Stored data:
--- START ---
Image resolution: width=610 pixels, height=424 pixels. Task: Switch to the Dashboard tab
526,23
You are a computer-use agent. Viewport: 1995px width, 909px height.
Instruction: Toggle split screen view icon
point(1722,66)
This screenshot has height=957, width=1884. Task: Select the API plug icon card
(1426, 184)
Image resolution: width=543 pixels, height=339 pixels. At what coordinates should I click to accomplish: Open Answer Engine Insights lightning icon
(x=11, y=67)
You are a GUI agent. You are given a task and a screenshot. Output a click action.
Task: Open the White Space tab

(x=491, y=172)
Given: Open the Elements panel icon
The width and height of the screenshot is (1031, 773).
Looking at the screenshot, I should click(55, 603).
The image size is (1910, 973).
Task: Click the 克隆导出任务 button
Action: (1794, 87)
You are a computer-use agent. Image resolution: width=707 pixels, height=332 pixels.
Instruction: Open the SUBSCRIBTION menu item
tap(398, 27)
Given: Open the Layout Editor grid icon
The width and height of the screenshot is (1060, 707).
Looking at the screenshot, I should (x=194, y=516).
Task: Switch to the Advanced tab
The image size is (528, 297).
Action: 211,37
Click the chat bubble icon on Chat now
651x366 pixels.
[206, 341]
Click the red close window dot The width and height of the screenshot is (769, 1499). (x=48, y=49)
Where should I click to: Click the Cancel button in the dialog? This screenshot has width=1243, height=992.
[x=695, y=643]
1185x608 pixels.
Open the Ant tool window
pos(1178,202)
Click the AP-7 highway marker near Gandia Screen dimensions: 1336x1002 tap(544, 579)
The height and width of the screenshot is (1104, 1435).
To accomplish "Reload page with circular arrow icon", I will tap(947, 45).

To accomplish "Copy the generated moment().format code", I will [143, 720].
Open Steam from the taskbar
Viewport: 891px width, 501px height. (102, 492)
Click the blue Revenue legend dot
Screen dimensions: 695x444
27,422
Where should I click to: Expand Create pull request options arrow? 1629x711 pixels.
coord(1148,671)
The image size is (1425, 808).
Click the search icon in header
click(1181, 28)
--- END ---
* **PROBLEM**: Set out exactly the run of lines that begins at the line holding "The image size is (1425, 808)." and ends at the last line of the data.

* **EXERCISE ANSWER**:
The image size is (1425, 808).
Click the search icon in header
click(1181, 28)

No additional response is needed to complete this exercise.